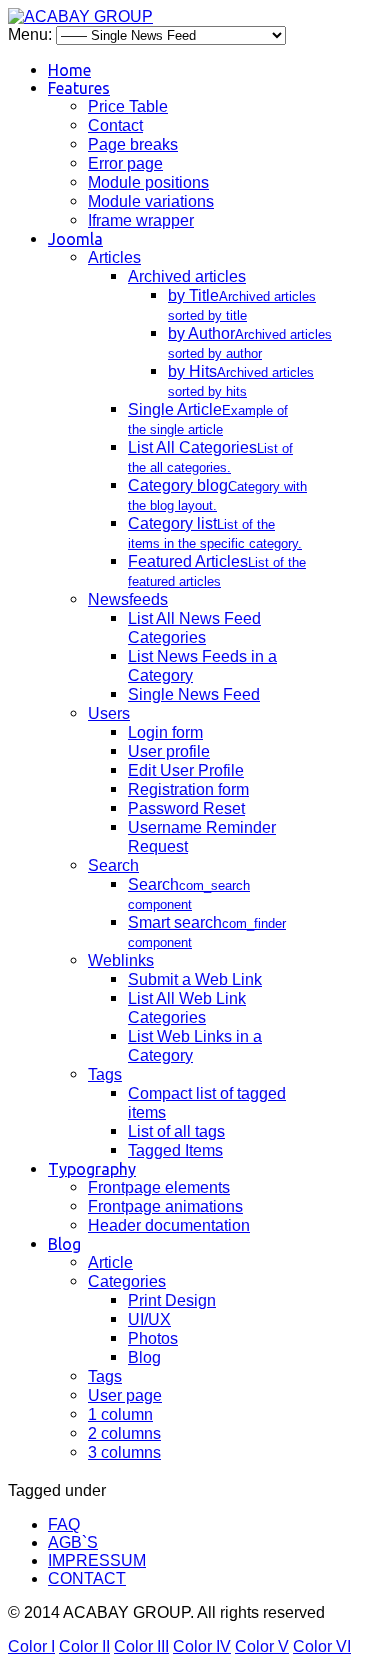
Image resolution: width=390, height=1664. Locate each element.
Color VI (322, 1646)
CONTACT (87, 1578)
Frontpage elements (159, 1187)
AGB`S (73, 1542)
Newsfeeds (128, 599)
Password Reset (186, 808)
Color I (31, 1646)
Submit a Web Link (195, 979)
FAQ (64, 1524)
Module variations (151, 201)
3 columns (124, 1452)
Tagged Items (175, 1150)
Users (109, 713)
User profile (169, 751)
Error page (125, 163)
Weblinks (121, 960)
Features (79, 88)
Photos (153, 1338)
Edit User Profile (186, 770)
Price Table (128, 106)
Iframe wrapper (141, 220)
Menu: (32, 34)
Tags (105, 1074)
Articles (114, 257)
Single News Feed (194, 694)
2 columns (124, 1433)
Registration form (188, 789)
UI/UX (149, 1319)
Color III (141, 1646)
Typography (92, 1169)
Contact (115, 125)
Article (110, 1262)
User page (125, 1395)
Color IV (202, 1646)
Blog (64, 1244)
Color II (84, 1646)
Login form (165, 732)
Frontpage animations (165, 1206)
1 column (120, 1414)
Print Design (172, 1300)
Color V (262, 1646)
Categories (127, 1281)
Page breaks (133, 144)
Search (113, 865)
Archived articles (187, 276)
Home (69, 70)
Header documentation (169, 1225)
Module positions (148, 182)
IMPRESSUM (97, 1560)
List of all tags (176, 1131)
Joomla (75, 239)
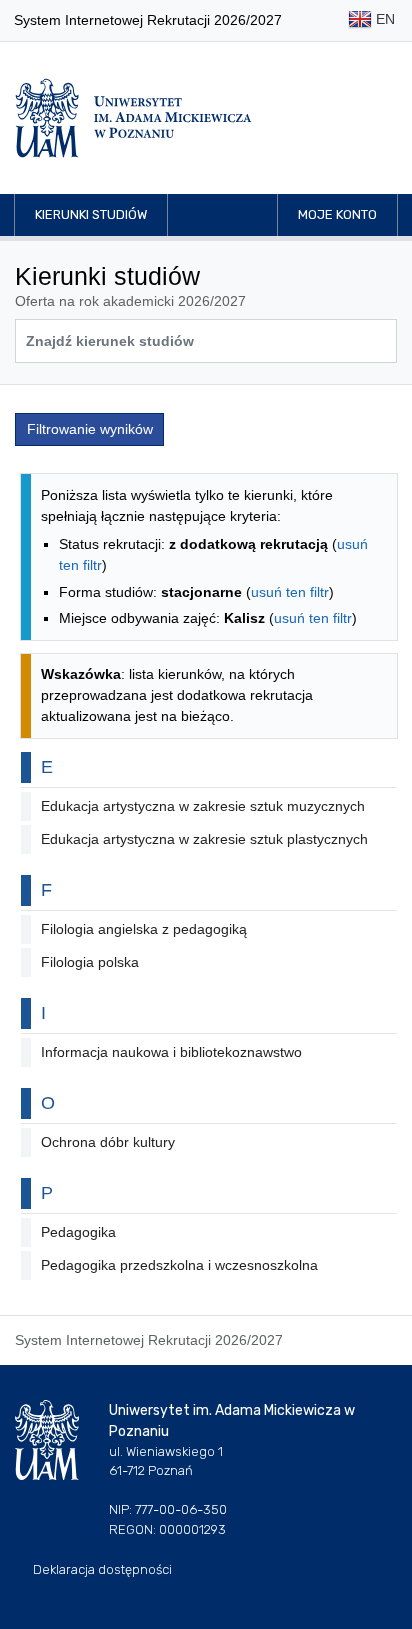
= = = = =
Please give back, exactly as it stands above, the stretch from the line with "User profile (169, 751)" through the line with "Single News Feed (194, 694)", and no line outside it.

User profile (169, 751)
Error page (125, 163)
Weblinks (121, 960)
Features (79, 88)
Photos (153, 1338)
Edit User Profile (186, 770)
Price Table (128, 106)
Iframe wrapper (141, 220)
Menu: (32, 34)
Tags (105, 1074)
Articles (114, 257)
Single News Feed (194, 694)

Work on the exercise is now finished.